The New Way to See India’s Most World-Changing Math Secret!

  • India’s Brahmagupta was the first person in history to define zero as a number.
  • Without zero there would be no computers, no smartphones, and no modern science.
  • He wrote his world-changing ideas in a book composed entirely in Sanskrit verse.
  • Zero traveled from India to Arabia to Europe, reshaping every civilization it touched.

Every time you check your phone, withdraw money from an ATM, or watch a film stream on a screen in your living room, you are using something that was born in a small city in Rajasthan, India, over fourteen hundred years ago. Not a device. Not a material. A number. Specifically, the number that represents nothing at all. The earliest known use of zero in its modern mathematical sense is attributed to Brahmagupta in the 7th century AD, the first person in human history to treat zero not as an empty space or a placeholder but as a number in its own right, with rules, properties, and the power to transform every calculation it touched. Without him, the world as we know it quite literally could not have been built.

Brahmagupta was born in 598 CE in Bhillamala, in what is now the Bhinmal district of Rajasthan, during the reign of the Chavda dynasty. He was primarily an astronomer, studying the movements of celestial bodies with a precision that would not be matched in the Western world for centuries. But it was his mathematics that changed everything. In his seminal text, the Brahmasphutasiddhanta, written in 628 CE when he was just 30 years old, Brahmagupta defined zero as the result of subtracting a number from itself and provided the first formal rules for arithmetic operations involving zero. Adding zero to any number leaves it unchanged. Subtracting zero from any number leaves it unchanged. Multiplying any number by zero produces zero.

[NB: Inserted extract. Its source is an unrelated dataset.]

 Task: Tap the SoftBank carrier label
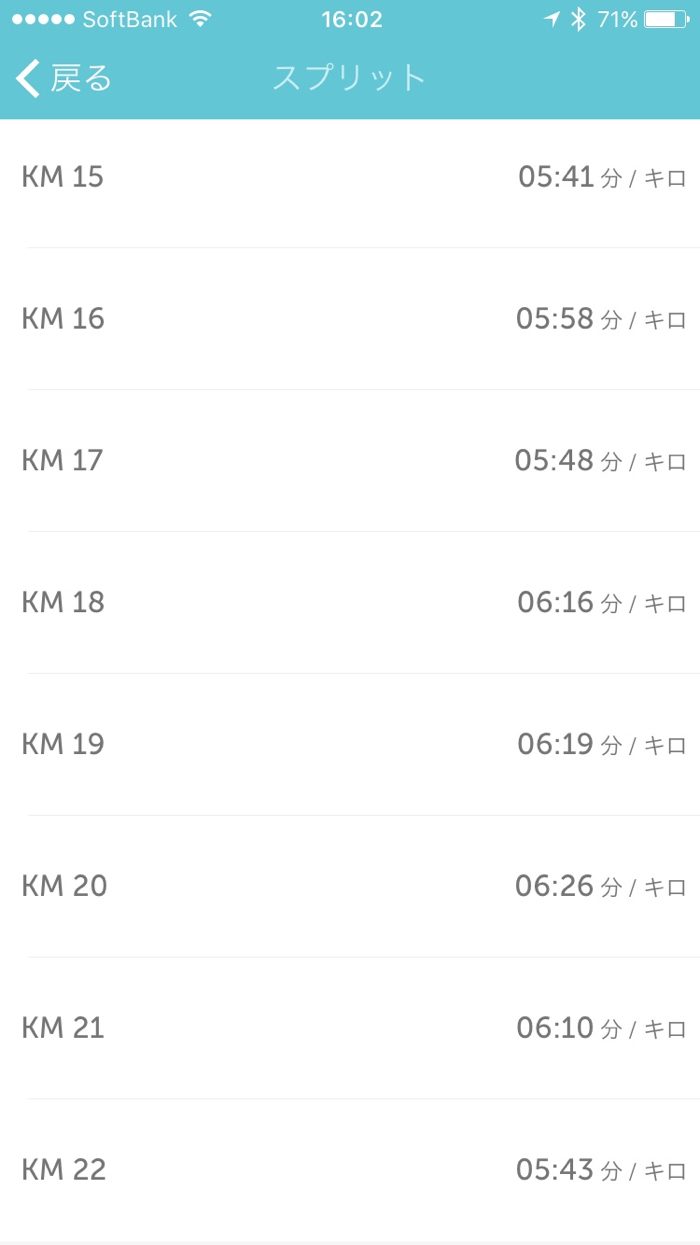click(130, 19)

These are rules every schoolchild learns today without ever knowing they were first written down by a mathematician in ancient India, in a book composed entirely in metered Sanskrit verse. He is also considered the father of algebra, geometry, and trigonometry, was the first to formulate the solving of quadratic equations, described gravity as a universal force over a millennium before Newton, and headed the most famous astronomical observatory in the world at the time in Ujjain. The sheer breadth of what one mind produced in a single lifetime is almost impossible to absorb.

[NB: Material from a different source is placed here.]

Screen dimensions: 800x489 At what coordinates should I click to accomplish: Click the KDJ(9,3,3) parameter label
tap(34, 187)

The philosophical and cultural factors in ancient India played a significant role in this development. The concept of shunya, or void in Sanskrit, permeated Indian philosophy and contemplations about the universe, facilitating the conceptual leap necessary to see zero not just as an absence but as a finite quantity, a concept that would have been considered a dangerous idea in other civilizations of the time. Ancient Greece, for all its mathematical brilliance, never arrived at zero because their philosophy had no framework for nothingness. When Brahmagupta attempted to divide zero by zero he came to the result of zero, a conclusion most modern mathematicians would call undefined, but the rest of his grasp on the number zero is exactly how we conceptualize it today. He called zero “shunya,” the Sanskrit word for emptiness, and inscribed its use on the walls of the Chaturbhuj Temple in Gwalior, where the carved numerals 270 and 50 can still be seen today, making it the second oldest recorded use of zero in physical form anywhere in the world.

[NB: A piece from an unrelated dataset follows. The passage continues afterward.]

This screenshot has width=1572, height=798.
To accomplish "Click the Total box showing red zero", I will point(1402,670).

Zero spread from India through Persian mathematician Al-Khwarizmi, who introduced Hindu-Arabic numerals to the Islamic world, and in the 13th century Italian mathematician Fibonacci introduced zero to Europe in his book Liber Abaci, written in 1202. Europe had resisted zero for centuries, dismissing it as meaningless and even, in some quarters, satanic. The idea that nothing could be something offended deeply held philosophical and religious sensibilities across the Western world. India had no such resistance. Its culture of meditation, philosophical inquiry, and comfort with the concept of void gave its mathematicians the freedom to see what no one else could. From India, the concept of zero spread to the Islamic world during the 8th and 9th centuries, where scholars translated Indian mathematical texts into Arabic, incorporating zero into their studies and passing it westward into the civilization that would eventually build the modern world on top of it.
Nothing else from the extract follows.